Pasar Malam

“Ayo dong, Vonne!” Aku menggenggam tangan mungil gadis berponi lurus yang rambut belakangnya dijepit badai warna hitam. “Laper lagi? Mau ke toilet lagi? Aduh, please, udah semua wahana, kurang satu doang! Masa kita pulang?”

Yvonne tetap kukuh, menggeleng-gelengkan kepala hingga poninya bergoyang. Tak sedikit pun jeans putih selutut dan kaos hitam lengan panjang bermotif tengkorak kecil-kecil yang dikenakannya beranjak dari bangku kayu putih, tempatnya duduk dan bersandar sejak sepuluh menit yang lalu.

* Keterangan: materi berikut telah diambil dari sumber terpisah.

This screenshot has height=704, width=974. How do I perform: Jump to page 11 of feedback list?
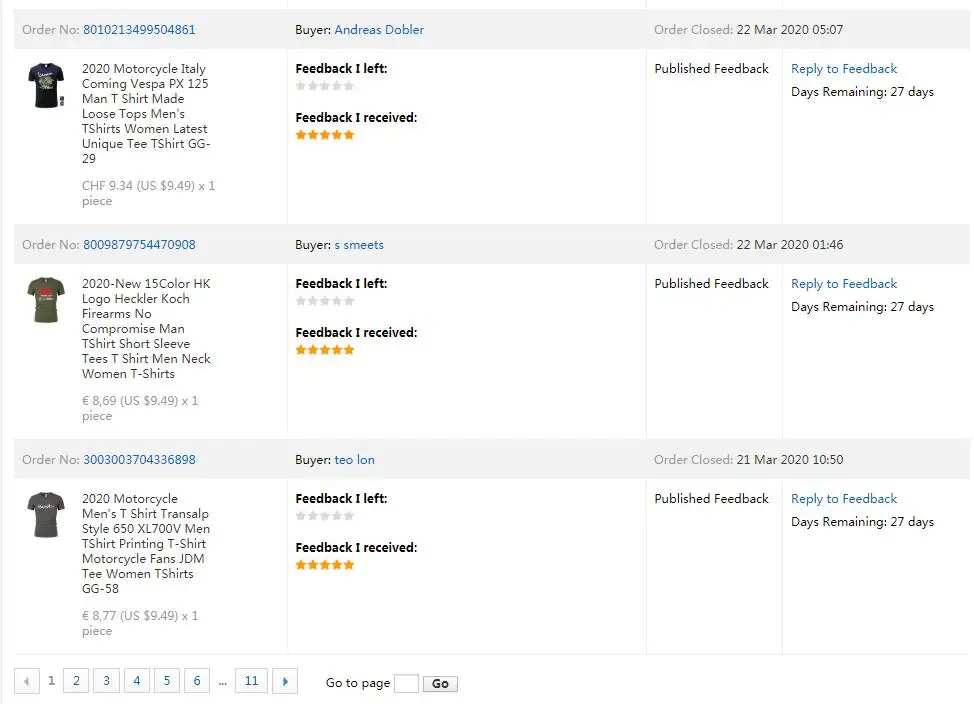coord(251,682)
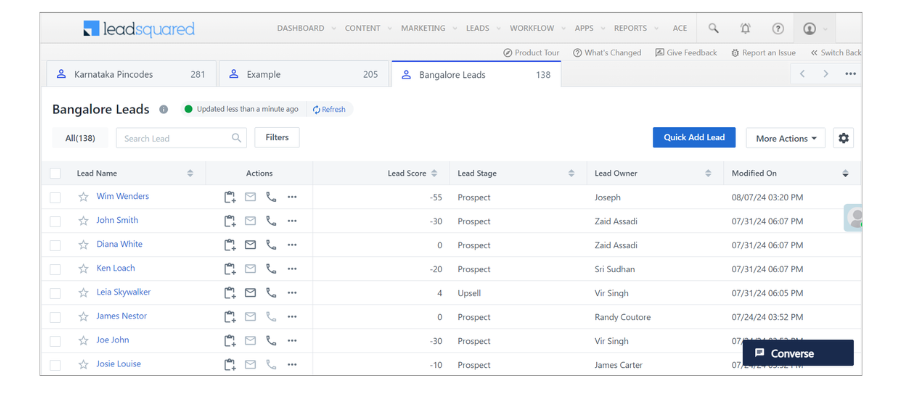Image resolution: width=909 pixels, height=403 pixels.
Task: Expand the More Actions dropdown
Action: 785,138

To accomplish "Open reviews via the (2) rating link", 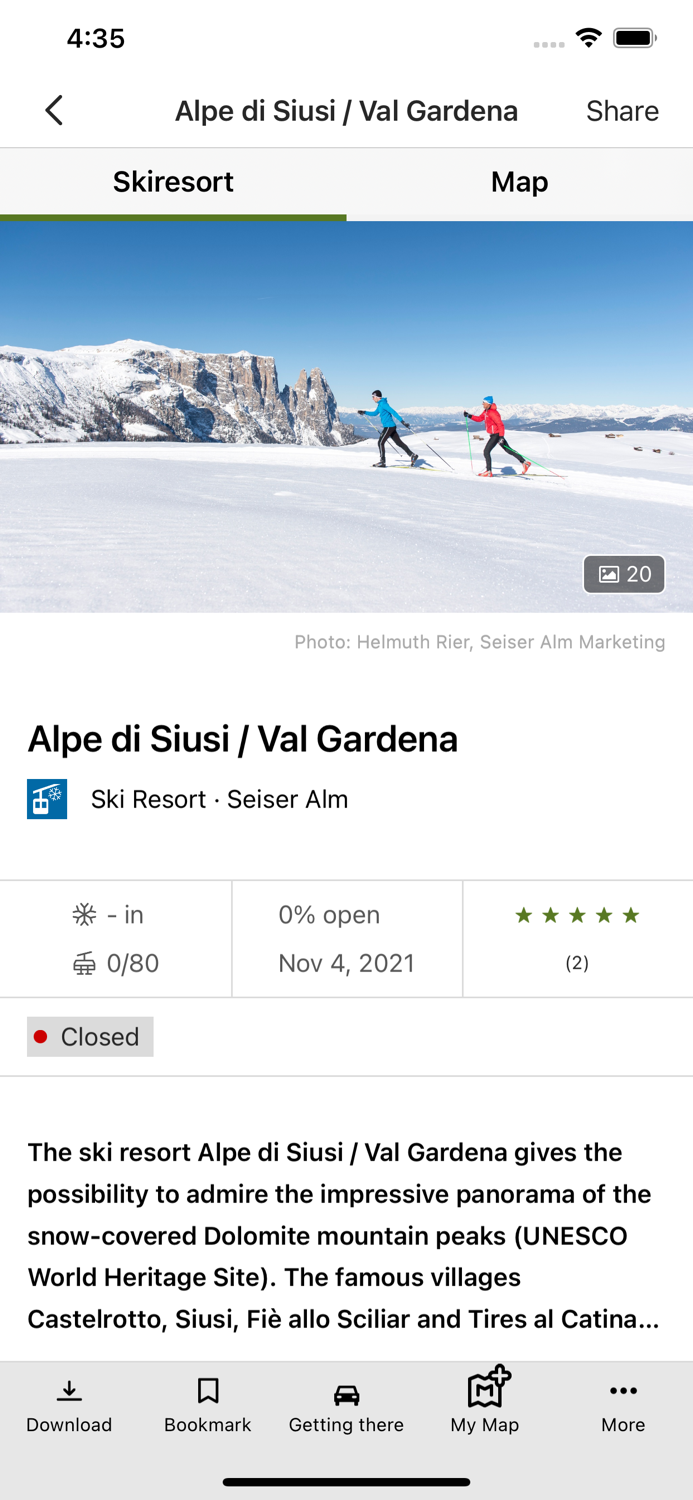I will [x=577, y=963].
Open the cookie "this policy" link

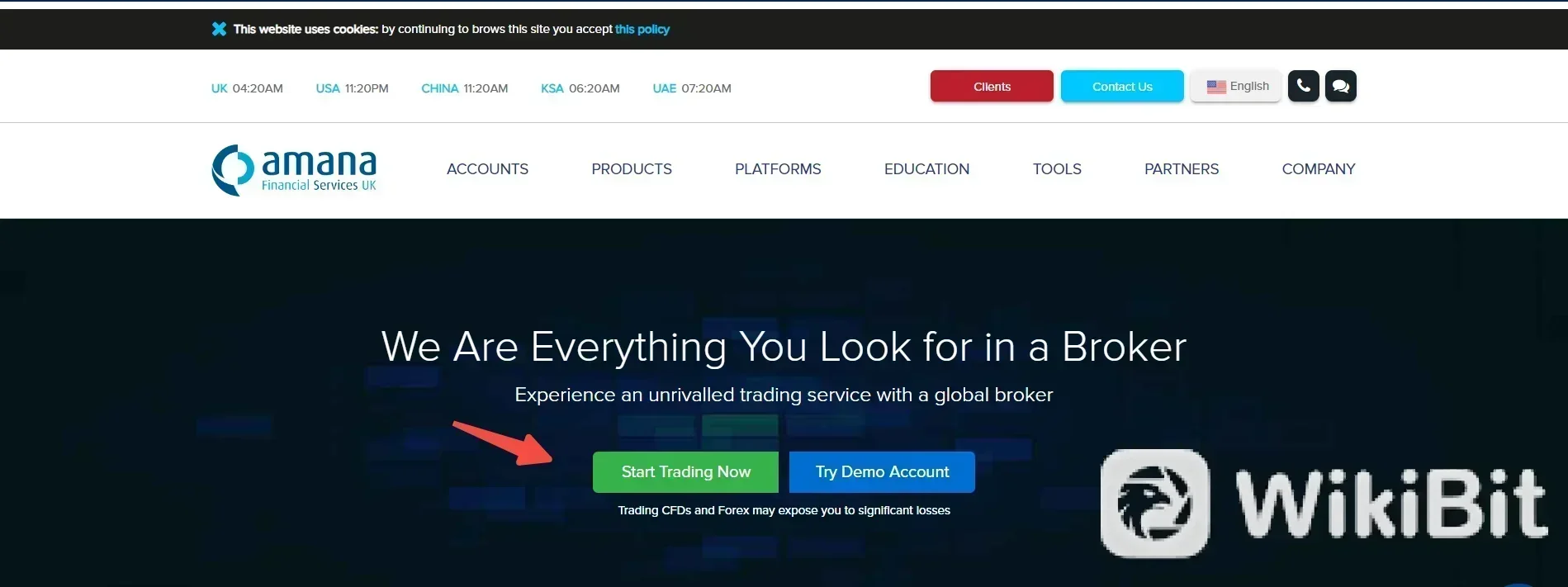pyautogui.click(x=642, y=29)
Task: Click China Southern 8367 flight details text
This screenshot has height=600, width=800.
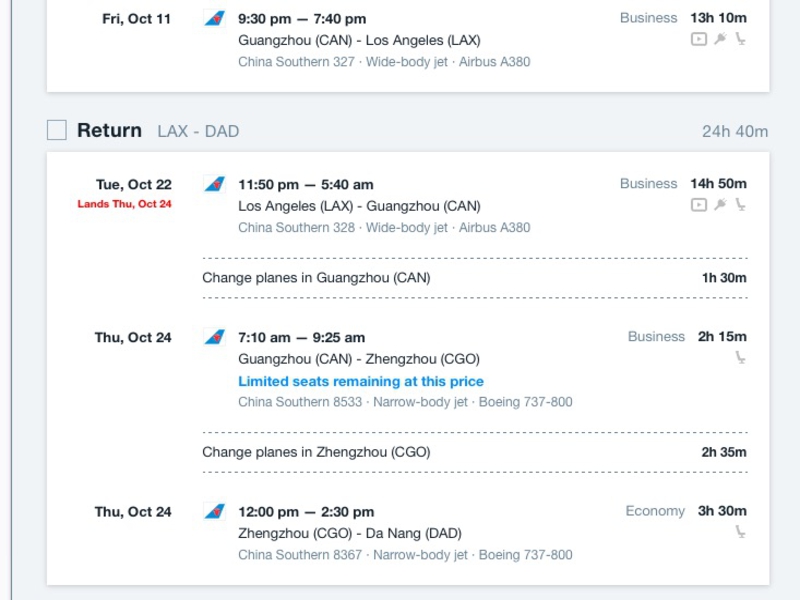Action: (x=405, y=555)
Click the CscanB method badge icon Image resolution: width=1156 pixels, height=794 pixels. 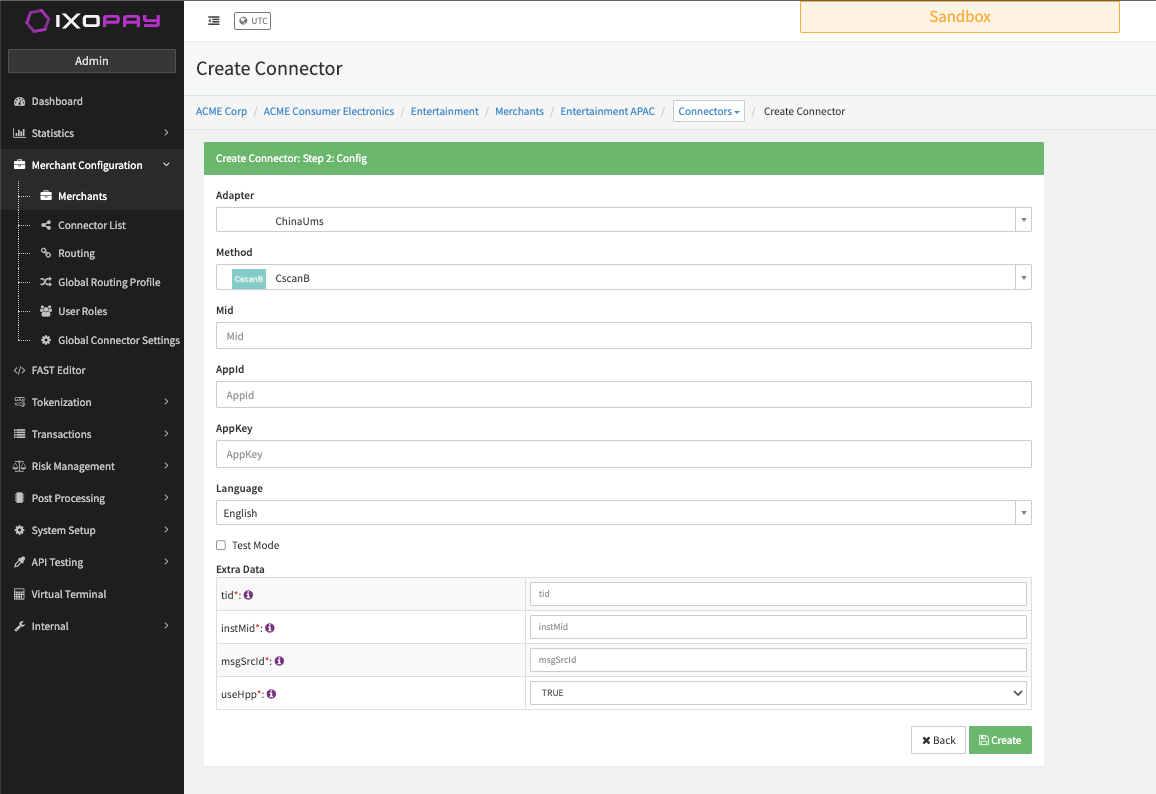(249, 278)
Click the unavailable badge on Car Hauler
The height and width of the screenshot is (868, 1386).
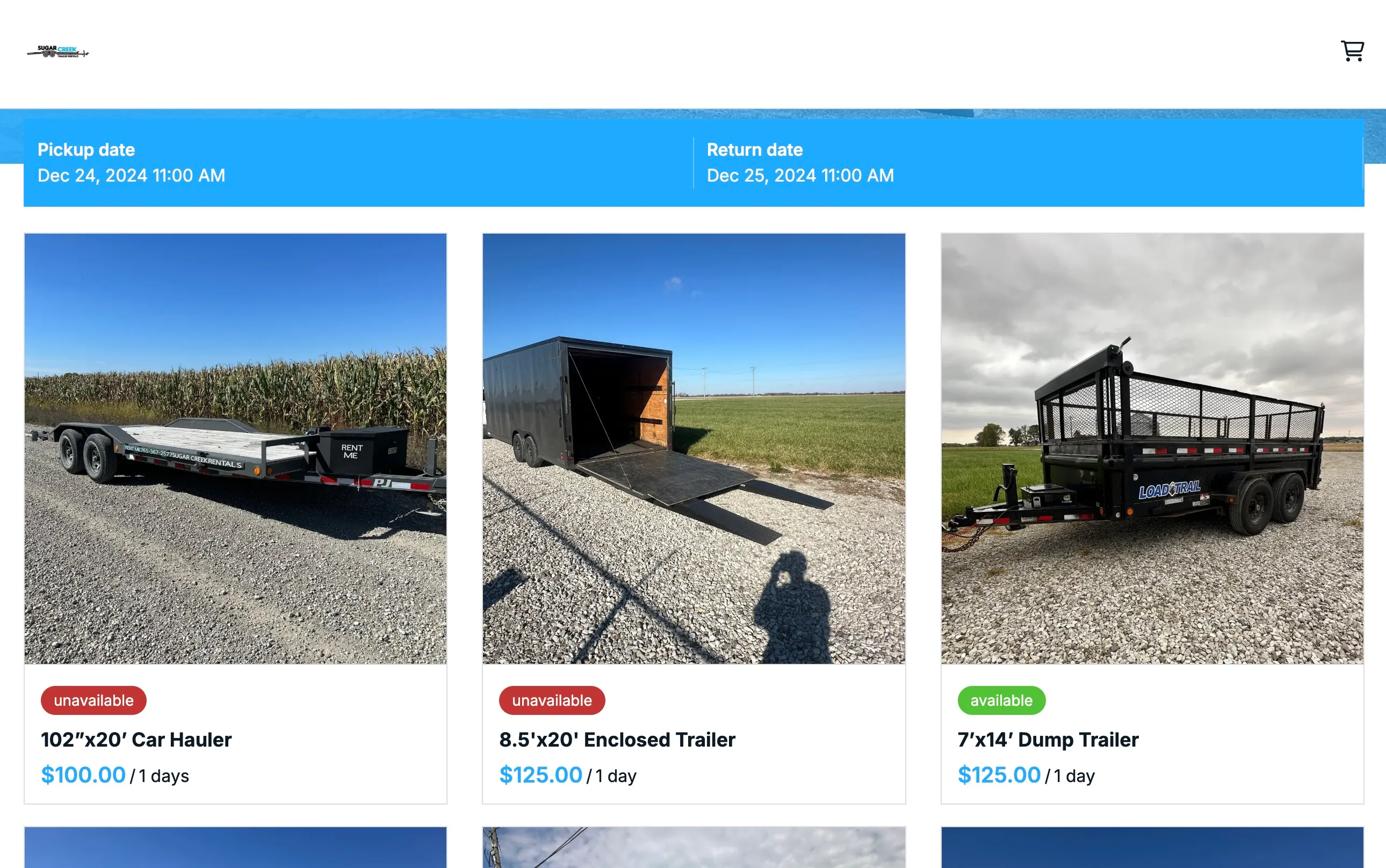click(93, 700)
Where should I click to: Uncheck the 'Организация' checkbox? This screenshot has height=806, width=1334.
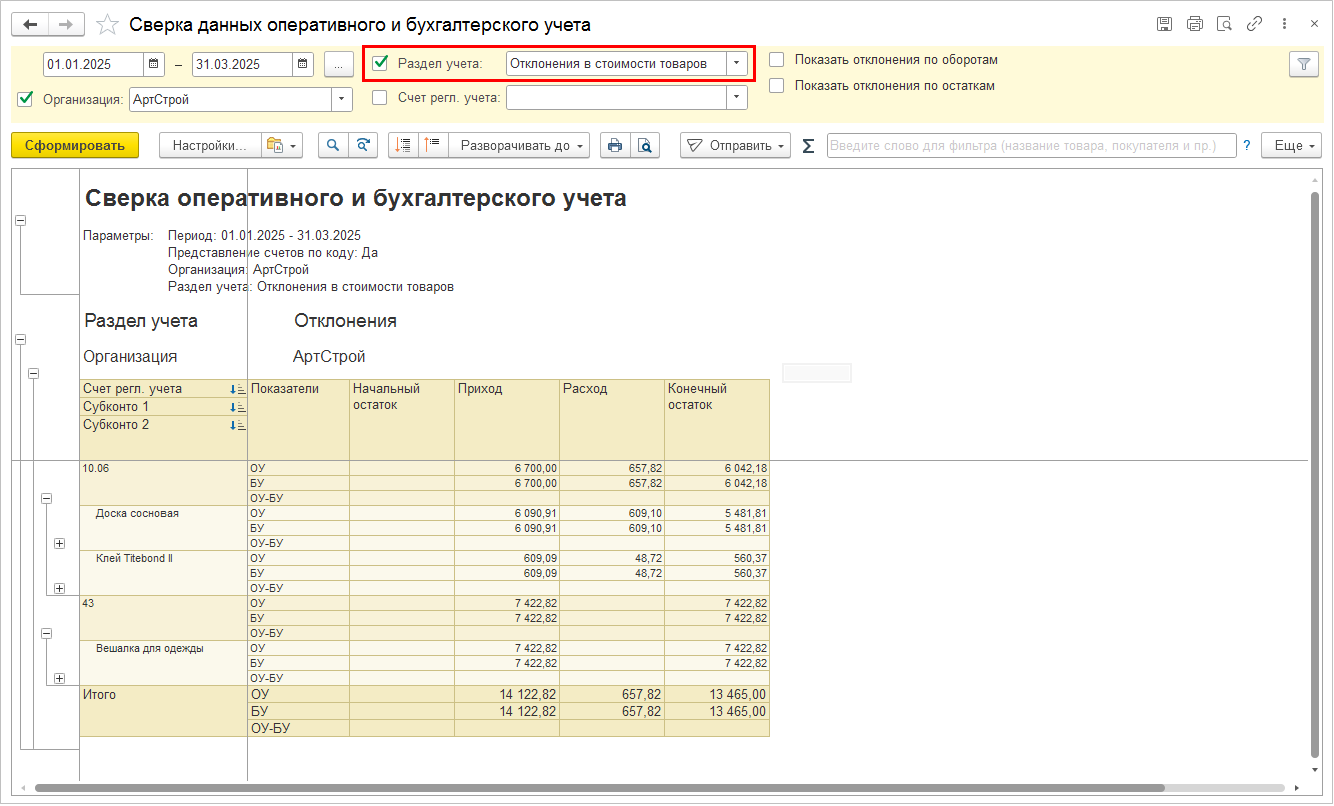(26, 99)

Aku menghembuskan nafas panjang dan kembali duduk di sampingnya. Sedikit merenggang genggaman tanganku. Kelap-kelip lampu di setiap simetri lipat Bianglala, riang nyanyian Komedi Putar, riuh teriakan di kapal Kora-kora, dan cetar warna gulali besar di stan kecil seberang kami nyatanya kini tak kembali sukses merekahkan senyuman Yvonne yang sedari tadi sempat memancar.


Intinya satu: kalau nama wahana yang satu ini disebut, suasana hati Yvonne akan langsung jungkir balik drastis.

Rumah Hantu?

Yvonne melepas setengah membanting tanganku dan langsung menyingkir sejauh mungkin hingga ujung bangku, memunggungiku. Sekarang sudah percaya, kan, bahwa dua kata yang kuucapkan tadi bisa membawa dampak sedemikian dahsyat?

Padahal hanya wahana permainan belaka.

“Kenapa, sih?” Aku mendekat, melembutkan nada bicaraku sambil berusaha meraih tangannya yang berulang kali mengibas lepas tanganku. “Tenang, Yvonne. Kan ada aku...”

Gadis itu menoleh cepat. Mendelik menyeramkan efek eyeliner hitam yang dikenakannya. Bibir tipis berlapis lipstick warna ungu tua bergerak cepat setengah membentak, “Aku nggak mau, Ardi!”

Beberapa orang yang berseliweran di dekat kami menoleh, aku cepat-cepat meletakkan jariku di bibir dan berulang kali menaik-turunkan telapak tanganku sejajar dada, mengisyaratkannya untuk tenang. Yvonne tak peduli. “Maunya pulang aja! Ayo!”

Ia spontan berdiri, kuikuti dengan panik sambil menahan pergelangan tangannya.

Astaga. Dalam hati aku membatin: cemen. Pasti alasan sebenarnya adalah... karena dia takut.

“Vonne, tadi udah ditemenin naik Gajah Bledug, lho,” aku menarik turun kedua sudut bibirku, sedikit memajukan bagian bawahnya, tak lupa kedip-kedip di kedua mata ala kelilipan kerikil. “Sekarang temenin masuk Rumah Hantu, please...”

“Ar,” Yvonne memutar tubuhnya, pandangannya sudah melunak meski sebuah raut lain justru tergambar di wajahnya... cemas? Perlahan kedua tangannya mencengkram erat ujung jaketku. Suara lirihnya mulai terdengar, “Kamu nggak lupa, kan, kalau aku“ ia mendekatkan bibirnya ke telingaku, “bisa melihat mereka?

Teng. Aku terdiam. Sungguh, kalau itu aku benar-benar tidak ingat.

“Di depan pintu masuk wahana itu ada perempuan, cantik sih,” ia melanjutkan pelan. Suaranya bergetar dan sorot matanya setengah tak lepas dari bangunan hitam tingkat dua yang memperdengarkan suara lolong serigala berulang-ulang di sebelah kiri kami. “Tapi nangis terus, kasihan.”

Yvonne mengambil nafas panjang dengan gurat wajah serius, “Sejak lima belas menit yang lalu perempuan itu ngeliatin kamu,” gadis ini lagi-lagi menarik kerah polo-ku, membuat telingaku sejajar dengan bibirnya, “dia mulai ketawa.”

Aku menelan ludah.

“Menurutku... dia naksir kamu.”

Oh tidak. Bulu romaku meremang.

“Jadi, kalau kamu mau

“He he hehehe eee iya iya ya udah, jadi mau pulang kan?” Aku tertawa canggung bin panik sambil mencengkram kencang sebelah lengan Yvonne. Melesat pergi, menariknya dengan langkah lebar-lebar. “AYO CUS, BURUAN, KITA PULANG SEKARANG!